Éluard was married in 1912; he and his wife, Gala, later had a daughter, Cécile. This marriage failed, however, and in March 1924, Éluard disappeared from the Paris scene and rumors of his death spread. During a seven-month world tour he visited Panama, New Zealand, Australia, Java and Sumatra, India, Indochina, and Ceylon. On his return to Paris, he resumed his role in Surrealist endeavors, editing the reviews Révolution Surréaliste and Surréalisme au Service de la Révolution.
In 1926, with the publication of Capitale de la Douleur, Éluard’s reputation was established. Around 1931, he fell in love with and married the performer and artist, Nusch, who inspired much of his poetry. Their marriage was a happy one, lasting until her death in 1946. The Spanish Civil War aroused Éluard's passions and in 1939 he was again called to military service. During the German occupation of France, he was part of the underground resistance movement, delivering secret papers and assisting in the publication of clandestine literature. His Poésie et Vérité (1942) was denounced by the Germans, and Éluard and his wife were forced to move to a different residence every month. In flight from the Gestapo, he took refuge in an insane asylum and was deeply affected by the inmate's misery. During his months there he worked on Souvenirs de la Maison des Fous, which was published after the war. His poems of the Resistance were circulated with powerful effect on French morale. During this period Éluard used the pseudonyms Jean du Hault and Maurice Hervent. In 1942, he joined the underground Communist Party.

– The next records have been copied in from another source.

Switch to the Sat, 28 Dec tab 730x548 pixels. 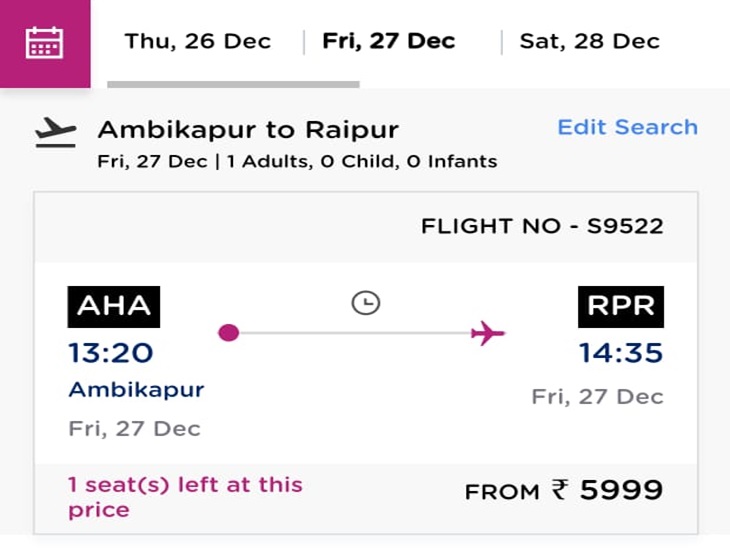589,41
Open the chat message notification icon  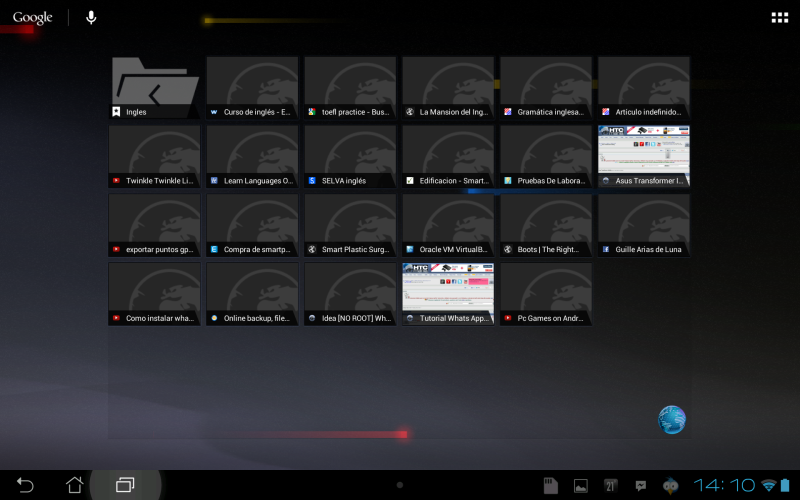pos(641,486)
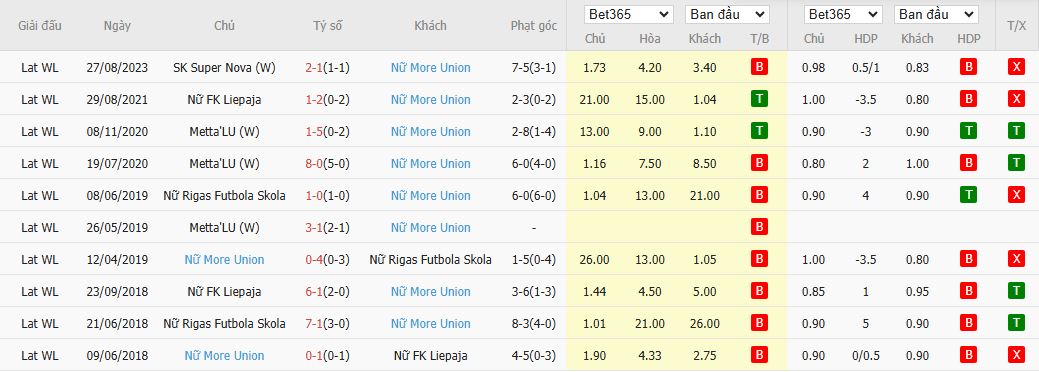Click red B badge in 26/05/2019 row
This screenshot has height=372, width=1039.
pos(759,227)
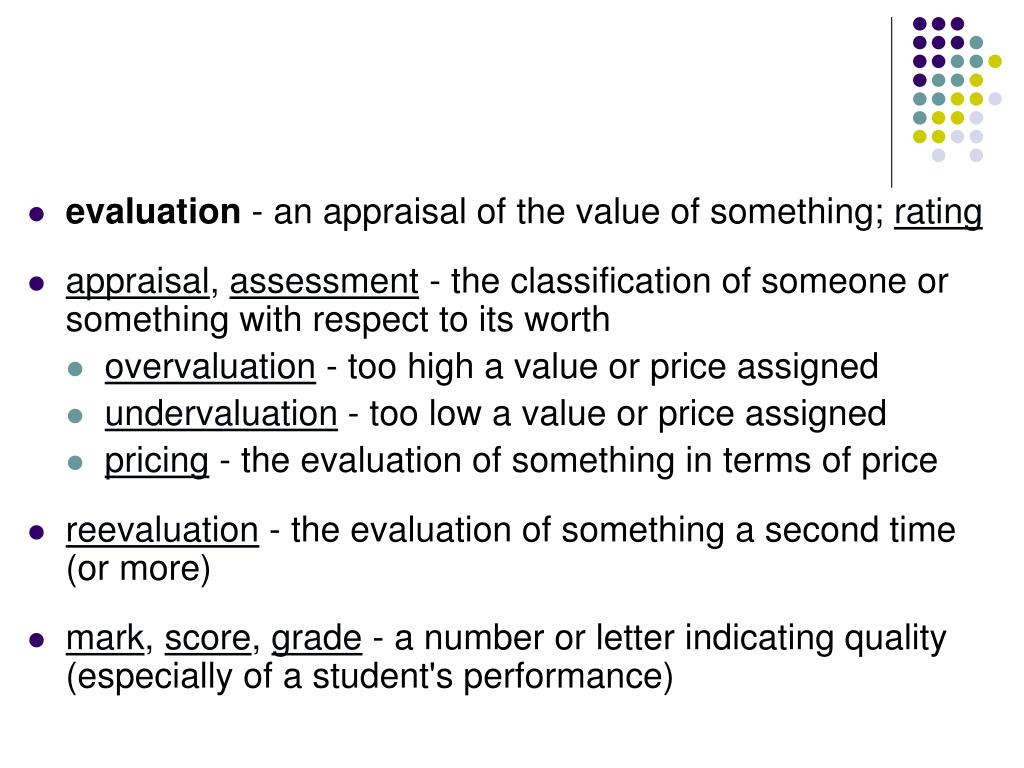Open the 'grade' underlined link

[316, 640]
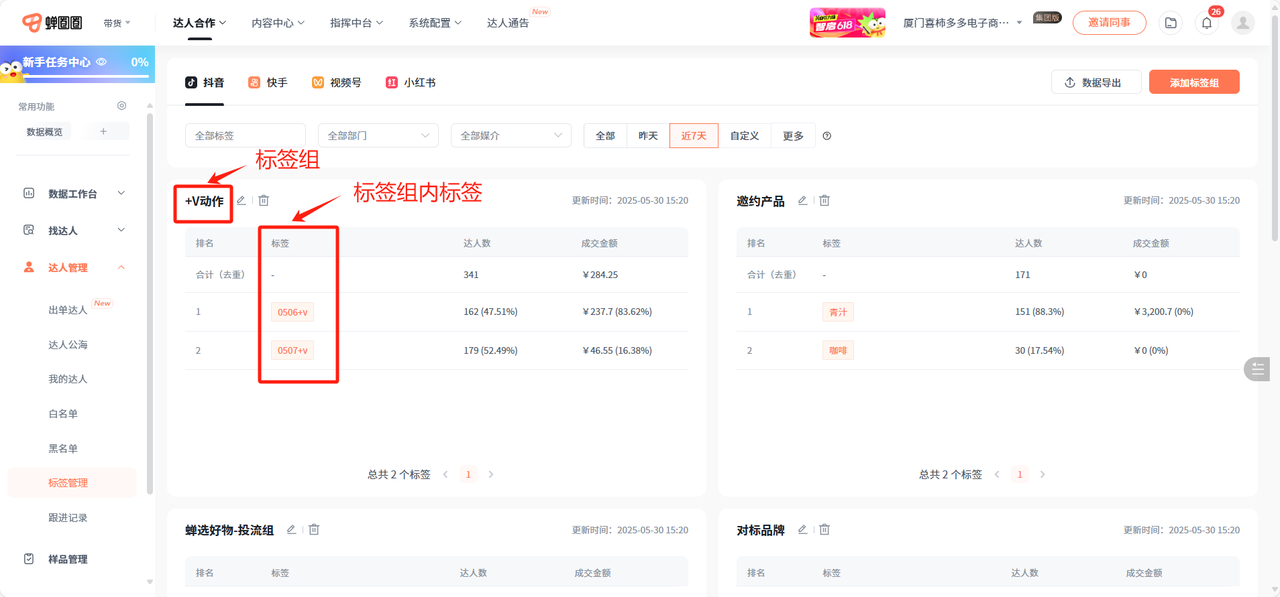
Task: Open the 全部部门 dropdown
Action: point(378,136)
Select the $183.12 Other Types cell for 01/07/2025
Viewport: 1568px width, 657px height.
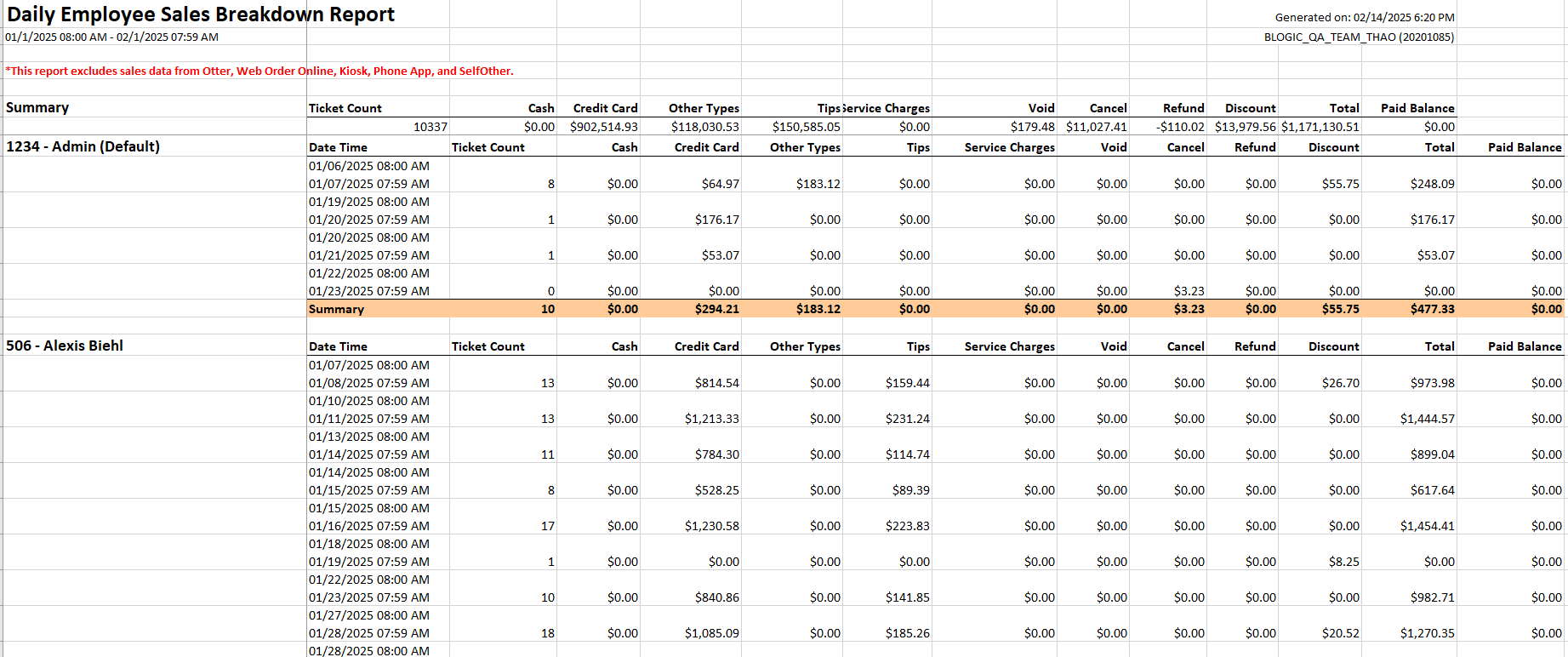point(818,184)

Poésie Ininterrompue, a volume of five poems, appeared in 1946. In November of the same year, Le Dur Désir de Durer, illustrated by Marc Chagall, was published. That month, Nusch died unexpectedly. Éluard continued to write poems of circumstance, and in 1948 Poèmes Politiques was published. Éluard was very active in Communist affairs, acting as ambassador of the new poetry and travelling extensively, visiting England, Belgium, Switzerland, Czechoslovakia, Italy, Greece, Yugoslavia, Bulgaria, Albania, Poland, Hungary, Romania, Mexico, and the Soviet Union.
Paul Éluard died in 1952 at the age of fifty-six, with his third wife, Dominique, at his side.